Paul Graham waded into it by posting on HN[1] with a statement that directly
contradicts the victim's version of events. It's relevant, and TechCrunch
covering it should come as no surprise to anyone.

> I know AirBnB has made a lot of people angry with their business tactics,
> but how are they responsible for this crime?

Per PG's post: "Airbnb has been offering to fix it..." Whether or not they're
legally responsible, they've got a PR problem on their hands.

[1] <http://news.ycombinator.com/item?id=2822721>

------
ImperatorLunae
Does anyone else see the irony in responding to pg with a list of n things?
<http://www.paulgraham.com/nthings.html>

------
capdiz
After reading the lady's blog. airbnb dudes you really screwed up. You dare
suggest she takes her blog down. I had actually defended airbnb yesterday
before reading her side of the story. But am now inclined to believe that you
guys screwed up and need to do some damage control.

------
maurycy
Let me start with a very simple sentence: _people are good_.

The AirBnB service depends on this simple premise. This is the first axiom of
their business. No matter how insured everyone is, the axiom has to hold.
Otherwise, you end up with an infinite streak of disputes.

If you invite strangers to your home, then you assume that people are good,
either. It is that simple. Frankly, only a good person would invite strangers
to her home. It might be slightly too naive, but it does not change the fact
it takes a lot of good faith, and trust. (It might be too much, I agree, but
it is not her fault, as it was not BitCoin begginers' mistake to commit into
the idea of the digital currency _too much_. It is more experienced ones'
responsibility to share their knowledge.)

Once you find the property destroyed, your world view is going to collapse. It
turns out, basically, that some people are not good. What's worse, bad people
were physically close to you, just few days ago.

It is _extremely_ stressful.

Here and there I've read comments suggesting that EJ extrapolates a bit. Even
if so, so what? She is so distressed, I'm very surprised that there's so
little understanding about her current position.

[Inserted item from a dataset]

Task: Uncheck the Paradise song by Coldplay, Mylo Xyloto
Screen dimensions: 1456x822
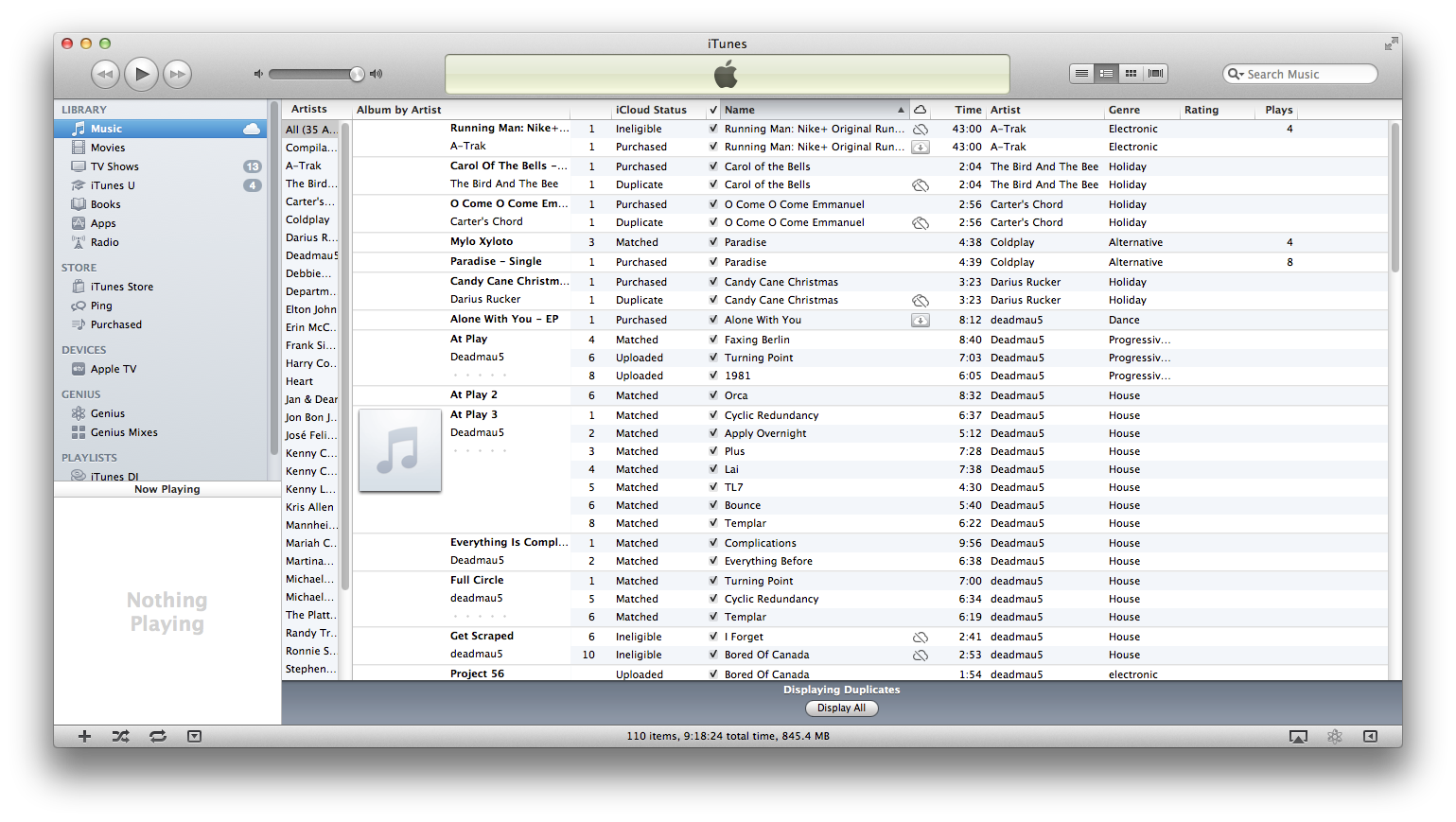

The way the AirBnB folks behave does not reveal that they do genuiely believe
that _people are good_. The way the public sees it right now is that they're
very cautious, as well as lawyers, and all that stuff, is rather a defensive,
and unsafe, behaviour.

While I somehow understand them, the problem is that the service relies on the
assumption that _people are good_. After all, it is about _sharing your
property with complete strangers from Internet_ (no matter if it is your home,
or the other one.)

The reason why the story reads so bad is that it mixes up the social context
of sharing per se, with the formal context, relying on lawyers and PR firms.
All comments points out that getting her a new property sets a precedence for
further refunds are totally off the took. To come up with such comment, it
takes to view the world as a distrustful place. The view that, basically,
contradicts the whole idea.

To me, the whole story is about nerds facing social complexities. The business
they've created is not about numbers (i.e. brokering rooms, without having to
incur the costs of building a hotel), but about sharing. The sharing, in
nearly all cases, of single most valuable thing in your life.

I'm so frightened with lack of common sense.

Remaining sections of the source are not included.